───── SUPPLIED RECORDS ─────

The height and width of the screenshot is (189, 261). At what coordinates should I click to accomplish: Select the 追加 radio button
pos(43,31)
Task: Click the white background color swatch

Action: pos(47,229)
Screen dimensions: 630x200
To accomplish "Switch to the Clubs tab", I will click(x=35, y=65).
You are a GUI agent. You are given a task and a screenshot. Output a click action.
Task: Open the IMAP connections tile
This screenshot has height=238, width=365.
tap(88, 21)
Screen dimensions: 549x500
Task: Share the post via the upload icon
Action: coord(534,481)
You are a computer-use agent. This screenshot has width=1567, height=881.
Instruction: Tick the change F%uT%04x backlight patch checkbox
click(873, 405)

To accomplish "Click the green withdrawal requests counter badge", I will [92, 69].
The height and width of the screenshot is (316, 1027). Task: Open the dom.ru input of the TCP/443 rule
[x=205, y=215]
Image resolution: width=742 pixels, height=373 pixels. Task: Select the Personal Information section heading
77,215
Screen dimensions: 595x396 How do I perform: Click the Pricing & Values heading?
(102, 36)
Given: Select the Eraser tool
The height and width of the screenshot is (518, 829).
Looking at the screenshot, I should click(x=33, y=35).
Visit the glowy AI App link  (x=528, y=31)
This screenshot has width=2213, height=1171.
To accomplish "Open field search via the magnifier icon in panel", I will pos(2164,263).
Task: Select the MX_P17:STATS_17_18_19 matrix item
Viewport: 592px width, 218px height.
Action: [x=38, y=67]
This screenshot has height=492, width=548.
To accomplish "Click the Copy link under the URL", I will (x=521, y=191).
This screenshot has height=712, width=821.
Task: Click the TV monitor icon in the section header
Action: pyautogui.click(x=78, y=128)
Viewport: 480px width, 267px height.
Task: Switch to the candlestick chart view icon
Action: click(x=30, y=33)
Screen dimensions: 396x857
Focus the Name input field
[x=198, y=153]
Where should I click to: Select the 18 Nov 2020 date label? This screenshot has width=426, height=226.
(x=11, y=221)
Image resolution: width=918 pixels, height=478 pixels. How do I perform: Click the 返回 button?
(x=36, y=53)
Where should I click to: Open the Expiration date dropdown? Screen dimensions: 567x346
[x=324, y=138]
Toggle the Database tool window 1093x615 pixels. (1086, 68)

─────

STATED EXERCISE: Reproduce the stretch of material from the line containing "Given: Select the Eraser tool" through the line containing "(x=11, y=221)", copying each line unchanged.

EXERCISE SOLUTION:
Given: Select the Eraser tool
The height and width of the screenshot is (518, 829).
Looking at the screenshot, I should click(x=33, y=35).
Visit the glowy AI App link  (x=528, y=31)
This screenshot has width=2213, height=1171.
To accomplish "Open field search via the magnifier icon in panel", I will pos(2164,263).
Task: Select the MX_P17:STATS_17_18_19 matrix item
Viewport: 592px width, 218px height.
Action: [x=38, y=67]
This screenshot has height=492, width=548.
To accomplish "Click the Copy link under the URL", I will (x=521, y=191).
This screenshot has height=712, width=821.
Task: Click the TV monitor icon in the section header
Action: pyautogui.click(x=78, y=128)
Viewport: 480px width, 267px height.
Task: Switch to the candlestick chart view icon
Action: click(x=30, y=33)
Screen dimensions: 396x857
Focus the Name input field
[x=198, y=153]
Where should I click to: Select the 18 Nov 2020 date label? This screenshot has width=426, height=226.
(x=11, y=221)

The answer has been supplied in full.